Last season, hampered by injury, she was also shunned by European promoters, even though she had never failed a doping test. This year, however, she has returned with a newfound energy and is competing in her first European tour for four years. No charges have been brought against her, and she appears determined to make the most of the rest of her career and, crucially, to decide for herself on what terms she will retire.

"I understand all of the factors about why I wasn't invited," Jones said. "And I wasn't running fast last year. Why pay a lot of money to someone who's not going to come and run fast?"

Now, however, the mother-of-one is looking towards rehabilitating her status in a season which will end with two lucrative events - the IAAF World Athletics final and the World Cup.

Last month, Jones's coach in North Carolina, Steve Riddick, praised her efforts to return to fitness after giving birth in 2003. "She has worked and worked until she looks like she has never had a baby," he said.

Riddick added that she would not be able to regain her 1998 level, when she ran her personal best of 10.65sec, but that she would break 11 seconds this season.

That is something she has comfortably managed in the space of the last week, having set the world's second fastest time this season in winning Friday's Paris Golden League meeting in 10.92sec, then adding victory at Tuesday's Lausanne Grand Prix in 10.94.

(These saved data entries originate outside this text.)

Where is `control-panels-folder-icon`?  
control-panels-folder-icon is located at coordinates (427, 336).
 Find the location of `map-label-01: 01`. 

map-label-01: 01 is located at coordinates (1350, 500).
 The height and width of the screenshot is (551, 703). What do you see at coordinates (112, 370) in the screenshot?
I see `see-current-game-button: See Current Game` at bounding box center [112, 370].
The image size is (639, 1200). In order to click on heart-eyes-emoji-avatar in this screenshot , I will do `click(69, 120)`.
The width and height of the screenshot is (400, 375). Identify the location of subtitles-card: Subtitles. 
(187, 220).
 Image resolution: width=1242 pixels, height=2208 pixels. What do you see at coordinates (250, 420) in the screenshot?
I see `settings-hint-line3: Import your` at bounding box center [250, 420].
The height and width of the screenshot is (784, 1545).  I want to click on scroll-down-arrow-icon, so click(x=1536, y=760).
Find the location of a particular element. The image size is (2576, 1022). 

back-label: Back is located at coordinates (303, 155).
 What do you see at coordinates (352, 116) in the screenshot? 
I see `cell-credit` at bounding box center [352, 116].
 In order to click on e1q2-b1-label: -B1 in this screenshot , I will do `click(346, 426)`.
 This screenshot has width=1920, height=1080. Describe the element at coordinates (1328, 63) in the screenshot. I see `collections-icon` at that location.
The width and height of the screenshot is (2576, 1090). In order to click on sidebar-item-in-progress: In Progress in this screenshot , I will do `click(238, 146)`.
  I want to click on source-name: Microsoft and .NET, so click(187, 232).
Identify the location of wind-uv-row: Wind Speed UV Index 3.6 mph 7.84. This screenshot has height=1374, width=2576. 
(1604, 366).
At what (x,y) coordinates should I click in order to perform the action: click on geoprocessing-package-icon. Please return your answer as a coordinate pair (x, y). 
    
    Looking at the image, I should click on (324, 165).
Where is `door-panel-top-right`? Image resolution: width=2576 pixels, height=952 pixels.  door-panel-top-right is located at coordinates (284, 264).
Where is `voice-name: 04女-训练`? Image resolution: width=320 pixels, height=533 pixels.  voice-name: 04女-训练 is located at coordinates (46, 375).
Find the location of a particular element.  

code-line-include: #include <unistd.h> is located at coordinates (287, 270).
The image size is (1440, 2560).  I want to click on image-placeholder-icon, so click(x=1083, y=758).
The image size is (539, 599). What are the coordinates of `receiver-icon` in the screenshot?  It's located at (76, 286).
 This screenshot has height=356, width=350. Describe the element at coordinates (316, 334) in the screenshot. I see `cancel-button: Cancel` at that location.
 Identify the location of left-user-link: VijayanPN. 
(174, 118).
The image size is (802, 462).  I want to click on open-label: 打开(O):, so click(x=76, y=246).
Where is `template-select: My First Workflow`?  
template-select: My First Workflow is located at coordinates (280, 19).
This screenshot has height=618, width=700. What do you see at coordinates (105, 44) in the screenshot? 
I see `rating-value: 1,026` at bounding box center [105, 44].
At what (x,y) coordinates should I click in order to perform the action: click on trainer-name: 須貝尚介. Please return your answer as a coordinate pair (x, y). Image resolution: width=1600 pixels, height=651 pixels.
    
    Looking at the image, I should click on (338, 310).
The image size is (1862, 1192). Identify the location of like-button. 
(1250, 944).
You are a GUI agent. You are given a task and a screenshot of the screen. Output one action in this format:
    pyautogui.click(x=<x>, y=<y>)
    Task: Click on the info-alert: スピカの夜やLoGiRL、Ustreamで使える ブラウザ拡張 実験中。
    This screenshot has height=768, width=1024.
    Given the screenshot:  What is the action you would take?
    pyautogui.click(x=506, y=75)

Jones cuts a quieter, more thoughtful figure than she used to, and she has had plenty of time to reflect upon the vicissitudes of fame, as well as assessing all the negative publicity.

"Sure, it's very difficult," she said earlier this year. "And if I was the type of person that solely relied on the opinions and the views of a select few, then I would be done with the sport. But I've never been like that, I'm not like that now. I believe in myself and what I've achieved, and the people that matter to me are my fans and my family. They know that everything I've done in the sport and in my career is truthful.

"There are going to be people, because of the allegations, that, no matter what, whether my name is totally cleared in the future or not, will believe what they want to believe. I can do just what I'm doing. I love the sport. I want to run fast. I believe in a drug-free sport, as I've always said, and that's all I can do."